• **Teks Bacaan**
#####

Rabu 27 Aug 2025 18:12 WIB

Deepfake Menkeu Sri Mulyani Bukti Mudahnya Konten Hoaks Jadi Alat Adu Domba

Video Sri Mulyani seolah-olah bilang guru adalah beban negara menyebar dengan cepat.

Menteri Keuangan Sri Mulyani menjanjikan tambahan dana abadi Pendidikan di hadapan 1.000 lebih peneliti pada ajang Konvensi Sains, Teknologi dan Industri tahun 2025 di Gedung Sabuga, Kota Bandung, Kamis (8/8/2025). Total dana abadi pendidikan saat ini mencapai Rp 154 triliun lebih.
Foto: M Fauzi Ridwan.
Menteri Keuangan Sri Mulyani menjanjikan tambahan dana abadi Pendidikan di hadapan 1.000 lebih peneliti pada ajang Konvensi Sains, Teknologi dan Industri tahun 2025 di Gedung Sabuga, Kota Bandung, Kamis (8/8/2025). Total dana abadi pendidikan saat ini mencapai Rp 154 triliun lebih.

REPUBLIKA.CO.ID, JAKARTA -- Ketua Presidium Masyarakat Anti Fitnah Indonesia (Mafindo) Septiaji Eko Nugroho mengatakan video deepfake Menteri Keuangan (Menkeu) Sri Mulyani Indrawati yang seolah-olah mengatakan "guru itu beban negara" membuktikan betapa mudahnya konten palsu mengadu domba dan merusak tatanan sosial. Dia mengatakan video itu menyebar dengan sangat cepat, menjangkau jutaan orang dalam waktu singkat, dan memicu kemarahan publik yang meluas.

Keabsahan video tersebut hanya bisa dikonfirmasi secara pasti dengan menggunakan alat deteksi khusus. "Jangan sampai kita menjadi korban adu domba pihak yang tidak bertanggungjawab yang mengeksploitasi celah pengetahuan di era AI ini," kata Septiaji di Jakarta, Rabu (27/8/2025).

Baca Juga

Menurut dia, dengan kemampuan berpikir kritis sejak dini, pemerintah dan masyarakat mampu mengatasi akar masalah penyebaran hoaks.

Ketika ranah digital semakin memudarkan batas antara realitas dan rekayasa, menurut dia, ancaman intoleransi, radikalisme, dan terorisme menemukan lahan subur untuk tumbuh. Kemajuan teknologi terutama konten kecerdasan buatan (AI), tidak hanya membawa manfaat, tetapi juga membuka celah baru yang dieksploitasi untuk menyebarkan kebencian.

"Konten semacam ini dapat berupa narasi yang dibuat-buat, gambar yang dimanipulasi, atau video deepfake yang meniru tokoh-tokoh terkemuka. Penyalahgunaan ini memperlebar jurang pasca-kebenaran (post-truth)," kata dia.

Dia menilai teknologi AI telah menjadi "senjata" baru dalam perang informasi. Teknologi AI, khususnya Gen-AI, saat ini tumbuh pesat dengan kemampuan untuk membuat konten yang sangat meyakinkan dan mudah disebarkan.

#####

[Butir yang tercantum dalam kumpulan data]
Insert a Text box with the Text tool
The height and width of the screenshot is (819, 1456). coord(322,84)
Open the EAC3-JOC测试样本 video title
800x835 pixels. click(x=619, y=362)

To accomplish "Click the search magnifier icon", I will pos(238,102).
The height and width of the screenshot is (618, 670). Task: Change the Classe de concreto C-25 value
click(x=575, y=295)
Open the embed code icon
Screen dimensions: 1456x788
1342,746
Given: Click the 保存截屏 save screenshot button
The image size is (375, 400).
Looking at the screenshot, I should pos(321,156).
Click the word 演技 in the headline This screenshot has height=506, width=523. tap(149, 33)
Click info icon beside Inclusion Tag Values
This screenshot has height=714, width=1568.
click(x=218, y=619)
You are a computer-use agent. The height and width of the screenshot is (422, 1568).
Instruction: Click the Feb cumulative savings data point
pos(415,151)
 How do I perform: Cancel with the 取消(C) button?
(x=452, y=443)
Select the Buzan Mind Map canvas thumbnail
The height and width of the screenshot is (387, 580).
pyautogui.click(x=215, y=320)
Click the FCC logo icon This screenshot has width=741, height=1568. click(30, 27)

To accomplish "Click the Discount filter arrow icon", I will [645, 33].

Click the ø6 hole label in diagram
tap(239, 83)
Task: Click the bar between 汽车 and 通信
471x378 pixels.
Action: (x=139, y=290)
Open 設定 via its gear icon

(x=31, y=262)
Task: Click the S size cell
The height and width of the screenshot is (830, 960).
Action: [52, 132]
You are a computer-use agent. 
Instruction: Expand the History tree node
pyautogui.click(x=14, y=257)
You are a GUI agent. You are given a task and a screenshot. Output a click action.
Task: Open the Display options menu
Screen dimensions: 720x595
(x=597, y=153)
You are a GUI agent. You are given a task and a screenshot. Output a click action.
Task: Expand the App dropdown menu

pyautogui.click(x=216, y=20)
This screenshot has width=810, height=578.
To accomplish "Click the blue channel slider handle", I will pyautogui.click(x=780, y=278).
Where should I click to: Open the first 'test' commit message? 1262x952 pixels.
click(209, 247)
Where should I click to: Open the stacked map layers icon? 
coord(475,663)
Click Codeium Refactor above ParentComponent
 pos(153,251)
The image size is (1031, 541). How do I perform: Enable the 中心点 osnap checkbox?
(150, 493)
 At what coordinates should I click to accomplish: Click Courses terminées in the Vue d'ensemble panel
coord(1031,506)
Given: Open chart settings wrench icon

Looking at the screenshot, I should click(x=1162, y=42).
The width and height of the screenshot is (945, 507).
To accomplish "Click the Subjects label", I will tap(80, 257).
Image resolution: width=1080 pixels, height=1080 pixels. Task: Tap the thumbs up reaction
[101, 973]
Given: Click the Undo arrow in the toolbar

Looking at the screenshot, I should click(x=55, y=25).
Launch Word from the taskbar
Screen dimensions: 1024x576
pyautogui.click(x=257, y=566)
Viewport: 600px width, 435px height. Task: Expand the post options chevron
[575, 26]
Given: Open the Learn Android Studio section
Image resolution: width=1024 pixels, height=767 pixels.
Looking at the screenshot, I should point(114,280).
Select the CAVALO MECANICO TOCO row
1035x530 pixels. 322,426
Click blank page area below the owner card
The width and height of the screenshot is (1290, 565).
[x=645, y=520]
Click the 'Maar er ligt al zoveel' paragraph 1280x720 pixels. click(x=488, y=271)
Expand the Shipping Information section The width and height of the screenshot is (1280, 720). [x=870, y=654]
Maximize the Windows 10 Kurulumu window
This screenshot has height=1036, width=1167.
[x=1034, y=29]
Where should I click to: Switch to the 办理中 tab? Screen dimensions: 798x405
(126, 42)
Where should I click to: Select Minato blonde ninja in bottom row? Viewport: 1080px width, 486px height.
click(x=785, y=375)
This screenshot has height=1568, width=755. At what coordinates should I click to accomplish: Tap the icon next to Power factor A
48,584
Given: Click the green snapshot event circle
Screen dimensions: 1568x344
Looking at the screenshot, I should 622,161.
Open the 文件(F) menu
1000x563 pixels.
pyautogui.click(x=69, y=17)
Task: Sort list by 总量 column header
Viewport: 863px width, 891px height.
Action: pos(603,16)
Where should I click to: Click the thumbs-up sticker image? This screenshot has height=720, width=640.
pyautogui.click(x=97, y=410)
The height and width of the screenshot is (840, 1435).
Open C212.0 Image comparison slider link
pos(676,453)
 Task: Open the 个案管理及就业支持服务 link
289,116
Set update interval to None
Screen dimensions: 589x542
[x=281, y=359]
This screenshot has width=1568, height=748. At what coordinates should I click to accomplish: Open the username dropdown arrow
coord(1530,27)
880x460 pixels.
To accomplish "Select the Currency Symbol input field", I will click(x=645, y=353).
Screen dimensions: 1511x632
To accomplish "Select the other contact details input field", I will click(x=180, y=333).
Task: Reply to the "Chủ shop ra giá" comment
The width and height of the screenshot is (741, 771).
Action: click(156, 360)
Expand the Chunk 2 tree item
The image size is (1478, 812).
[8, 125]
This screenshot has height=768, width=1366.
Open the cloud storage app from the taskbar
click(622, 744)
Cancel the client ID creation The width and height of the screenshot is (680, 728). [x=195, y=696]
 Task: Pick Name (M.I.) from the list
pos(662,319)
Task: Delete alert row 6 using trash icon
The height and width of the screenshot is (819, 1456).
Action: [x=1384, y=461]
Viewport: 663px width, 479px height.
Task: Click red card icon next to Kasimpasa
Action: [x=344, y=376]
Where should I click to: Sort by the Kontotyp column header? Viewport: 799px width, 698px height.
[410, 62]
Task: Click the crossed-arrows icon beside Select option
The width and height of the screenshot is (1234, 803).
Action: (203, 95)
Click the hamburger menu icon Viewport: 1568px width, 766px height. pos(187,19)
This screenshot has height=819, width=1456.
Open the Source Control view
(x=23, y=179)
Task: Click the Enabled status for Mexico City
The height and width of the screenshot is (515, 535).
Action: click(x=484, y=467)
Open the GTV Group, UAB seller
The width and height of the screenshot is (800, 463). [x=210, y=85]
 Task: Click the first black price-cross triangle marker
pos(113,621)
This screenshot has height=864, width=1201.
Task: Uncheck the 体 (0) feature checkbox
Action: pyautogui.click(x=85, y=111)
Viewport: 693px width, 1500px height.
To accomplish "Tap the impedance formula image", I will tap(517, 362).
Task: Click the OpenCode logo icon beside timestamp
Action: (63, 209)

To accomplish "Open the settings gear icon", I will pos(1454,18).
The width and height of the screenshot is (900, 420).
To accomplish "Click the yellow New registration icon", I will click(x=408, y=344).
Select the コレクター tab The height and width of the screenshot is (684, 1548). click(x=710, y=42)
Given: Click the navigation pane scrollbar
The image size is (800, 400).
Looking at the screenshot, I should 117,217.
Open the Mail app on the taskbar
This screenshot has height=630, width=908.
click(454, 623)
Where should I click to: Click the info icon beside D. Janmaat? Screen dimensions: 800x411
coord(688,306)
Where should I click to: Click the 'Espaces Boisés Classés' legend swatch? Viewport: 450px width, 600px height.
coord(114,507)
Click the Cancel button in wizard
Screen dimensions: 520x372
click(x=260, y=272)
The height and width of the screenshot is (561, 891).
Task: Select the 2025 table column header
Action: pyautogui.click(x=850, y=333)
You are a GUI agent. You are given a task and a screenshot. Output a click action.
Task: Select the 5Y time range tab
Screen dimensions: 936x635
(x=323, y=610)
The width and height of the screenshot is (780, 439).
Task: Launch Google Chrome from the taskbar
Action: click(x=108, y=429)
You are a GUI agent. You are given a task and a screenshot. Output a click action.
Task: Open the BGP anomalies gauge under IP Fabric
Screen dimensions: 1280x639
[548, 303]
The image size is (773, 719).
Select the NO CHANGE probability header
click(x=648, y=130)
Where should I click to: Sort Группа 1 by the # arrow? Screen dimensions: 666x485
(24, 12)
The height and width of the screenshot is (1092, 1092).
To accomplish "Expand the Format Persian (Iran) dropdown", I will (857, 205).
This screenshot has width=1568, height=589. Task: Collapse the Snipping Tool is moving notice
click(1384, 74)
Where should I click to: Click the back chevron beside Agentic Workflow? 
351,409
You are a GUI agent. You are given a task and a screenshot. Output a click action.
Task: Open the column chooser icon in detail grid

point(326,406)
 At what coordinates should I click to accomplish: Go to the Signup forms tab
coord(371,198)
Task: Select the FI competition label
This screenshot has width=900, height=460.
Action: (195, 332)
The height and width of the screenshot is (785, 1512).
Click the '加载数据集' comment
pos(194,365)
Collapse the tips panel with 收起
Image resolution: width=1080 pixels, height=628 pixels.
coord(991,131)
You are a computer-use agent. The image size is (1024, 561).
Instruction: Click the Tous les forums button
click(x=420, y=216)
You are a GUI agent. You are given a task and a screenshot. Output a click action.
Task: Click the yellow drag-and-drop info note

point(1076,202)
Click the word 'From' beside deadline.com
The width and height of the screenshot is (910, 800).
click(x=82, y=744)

#####

• **Uraian Tugas**
Tentukan apakah setiap pernyataan berikut sesuai dengan artikel tentang video deepfake Sri Mulyani. Jawab ya atau tidak, lalu kutip kata-kata artikel yang menjadi penentunya.
1. Septiaji Eko Nugroho menjabat Ketua Presidium Mafindo.
2. Keabsahan video tersebut dapat dipastikan cukup dengan menontonnya.
3. Septiaji menilai teknologi AI sebagai "senjata" baru dalam perang informasi.
Baris-baris data ini merupakan bahan tersendiri yang tidak berkaitan dengan teks bacaan.

• **Jawaban**
1. Ya: "Ketua Presidium Masyarakat Anti Fitnah Indonesia (Mafindo) Septiaji Eko Nugroho"
2. Tidak: "Keabsahan video tersebut hanya bisa dikonfirmasi secara pasti dengan menggunakan alat deteksi khusus."
3. Ya: "Dia menilai teknologi AI telah menjadi "senjata" baru dalam perang informasi."